** Start Records to process **

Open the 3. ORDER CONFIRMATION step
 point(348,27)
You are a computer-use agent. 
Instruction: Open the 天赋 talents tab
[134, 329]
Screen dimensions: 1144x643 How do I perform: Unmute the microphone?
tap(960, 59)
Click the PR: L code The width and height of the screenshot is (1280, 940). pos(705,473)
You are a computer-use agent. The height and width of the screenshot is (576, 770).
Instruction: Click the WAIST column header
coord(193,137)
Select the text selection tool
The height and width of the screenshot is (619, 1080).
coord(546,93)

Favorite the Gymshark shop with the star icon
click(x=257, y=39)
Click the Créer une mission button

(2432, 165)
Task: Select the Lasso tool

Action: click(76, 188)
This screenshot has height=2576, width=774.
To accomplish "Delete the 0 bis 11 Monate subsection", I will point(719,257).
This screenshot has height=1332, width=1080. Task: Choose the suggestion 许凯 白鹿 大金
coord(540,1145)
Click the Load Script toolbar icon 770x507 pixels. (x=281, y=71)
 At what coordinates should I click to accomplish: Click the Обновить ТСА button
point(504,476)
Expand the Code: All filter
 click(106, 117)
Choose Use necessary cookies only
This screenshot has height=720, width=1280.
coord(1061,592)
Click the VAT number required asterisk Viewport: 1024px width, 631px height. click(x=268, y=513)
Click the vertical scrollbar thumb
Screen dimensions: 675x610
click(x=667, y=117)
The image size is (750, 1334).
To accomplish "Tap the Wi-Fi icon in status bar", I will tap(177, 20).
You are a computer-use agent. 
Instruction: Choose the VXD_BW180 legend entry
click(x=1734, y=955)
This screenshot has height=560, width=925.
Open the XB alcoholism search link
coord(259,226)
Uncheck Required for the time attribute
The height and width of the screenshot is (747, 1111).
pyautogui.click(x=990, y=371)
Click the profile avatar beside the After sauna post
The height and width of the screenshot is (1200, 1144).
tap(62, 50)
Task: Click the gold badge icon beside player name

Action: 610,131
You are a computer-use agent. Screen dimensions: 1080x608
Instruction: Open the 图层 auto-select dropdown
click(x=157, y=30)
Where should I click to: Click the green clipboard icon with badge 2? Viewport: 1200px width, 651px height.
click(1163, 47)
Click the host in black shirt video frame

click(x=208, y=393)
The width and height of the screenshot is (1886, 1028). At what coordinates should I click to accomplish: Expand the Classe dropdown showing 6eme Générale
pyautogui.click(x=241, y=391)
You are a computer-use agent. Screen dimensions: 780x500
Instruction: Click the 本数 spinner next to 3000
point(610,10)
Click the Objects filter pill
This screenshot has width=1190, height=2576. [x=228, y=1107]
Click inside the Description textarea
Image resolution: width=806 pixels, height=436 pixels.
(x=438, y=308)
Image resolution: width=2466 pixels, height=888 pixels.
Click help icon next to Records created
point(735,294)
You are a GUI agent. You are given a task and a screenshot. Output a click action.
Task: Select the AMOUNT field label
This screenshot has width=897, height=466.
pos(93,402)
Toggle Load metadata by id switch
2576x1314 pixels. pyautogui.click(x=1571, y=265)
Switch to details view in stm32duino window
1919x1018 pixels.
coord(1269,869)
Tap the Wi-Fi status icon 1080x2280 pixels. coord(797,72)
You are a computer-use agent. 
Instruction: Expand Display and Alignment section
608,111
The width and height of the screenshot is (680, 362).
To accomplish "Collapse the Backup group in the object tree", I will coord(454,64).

** End Records to process **

- **What the exercise asks**
Copy the entries verbatim, from the line containing "Click the profile" through the line containing "point(610,10)", including both of those lines.

- **Solution**
Click the profile avatar beside the After sauna post
The height and width of the screenshot is (1200, 1144).
tap(62, 50)
Task: Click the gold badge icon beside player name

Action: 610,131
You are a computer-use agent. Screen dimensions: 1080x608
Instruction: Open the 图层 auto-select dropdown
click(x=157, y=30)
Where should I click to: Click the green clipboard icon with badge 2? Viewport: 1200px width, 651px height.
click(1163, 47)
Click the host in black shirt video frame

click(x=208, y=393)
The width and height of the screenshot is (1886, 1028). At what coordinates should I click to accomplish: Expand the Classe dropdown showing 6eme Générale
pyautogui.click(x=241, y=391)
You are a computer-use agent. Screen dimensions: 780x500
Instruction: Click the 本数 spinner next to 3000
point(610,10)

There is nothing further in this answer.